David Douglas Duncan died on June 7, 2018
DDD as he was known, was one of the last and perhaps greatest photojournalist of the twentieth century. He was the equal of Margaret Bourke-White, Alfred Eisenstaedt, Eugene Smith. He died 102 years old and gave away all his possessions a few years before 2008, living in a French villa at a hill overseeing Cannes.
Some of his possessions were a handful of Leica cameras. He became famous within the photographic world because he selected the newly discovered Nikkor lenses above the Leitz designs. He presumably had the Nikkor lens mounts adapted for his Leica cameras. The content of his pictures were less important than this technical detail. He was however a photographer of the old school who was more interested in taking pictures than talking technically or artistically about them. His pictures were grainy and gritty, probably made with Kodak Tri-X pushed to the limit.

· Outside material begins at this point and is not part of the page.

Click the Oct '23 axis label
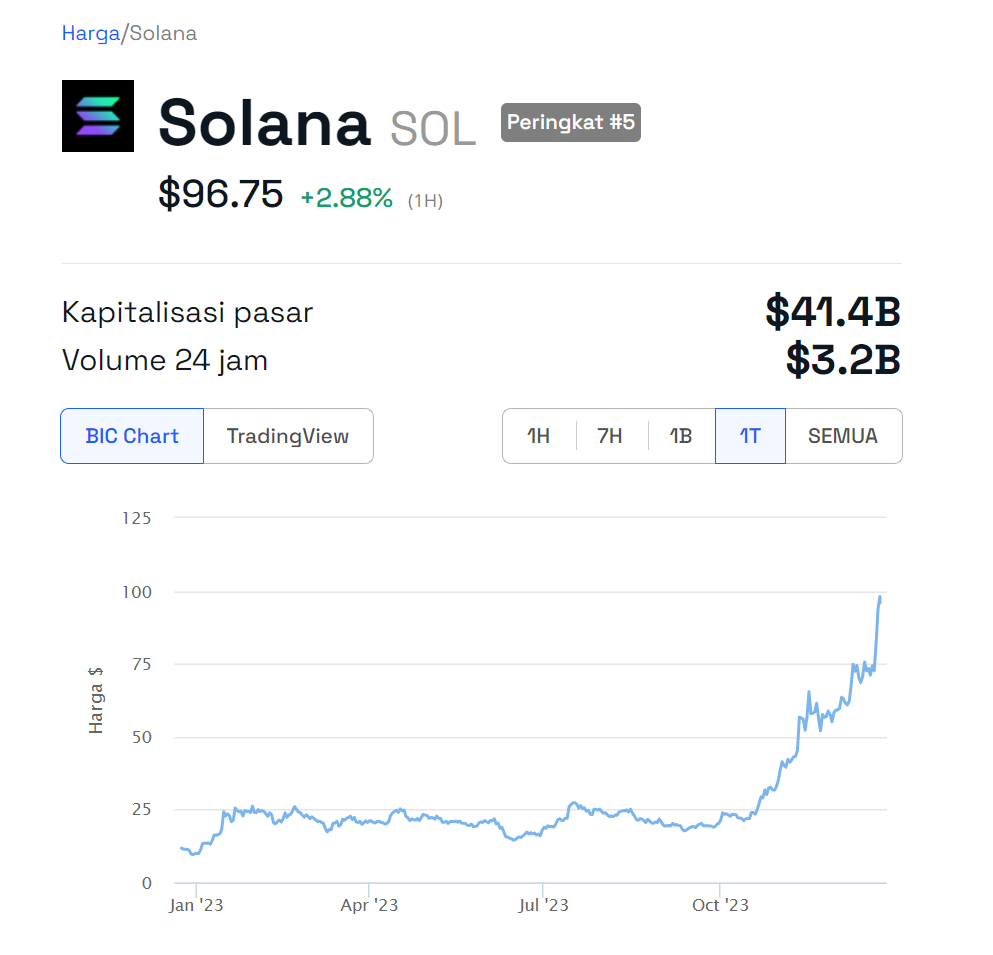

His selection of the Nikkor lenses was a topic of high importance. When a working photographer of his standing threw away the Leitz designs, there must be a garin of truth. Crawley claimed that the Japanese optical designers favoured a high contrast at low frequencies, where as the German counterparts favoured the low contrast at high frequencies, because this was better suited to the new colour films with the finely graded colour hues.
Most Zeiss MTF measurements of older Japanese lenses indicate that this conclusion is not correct: the older Japanese lenses show a low contrast at low frequencies and an even lower contrast at high frequencies. It might be the case that Japanese designs had a (relatively) high contrast at the medium frequencies, precisely where the Kodak Tri-X emulsion showed its best performance.
It is an intriguing problem. The historical discussion indicates that the eye is easily fooled and that the MTF values do not show the proper optical performance the human brain appreciates.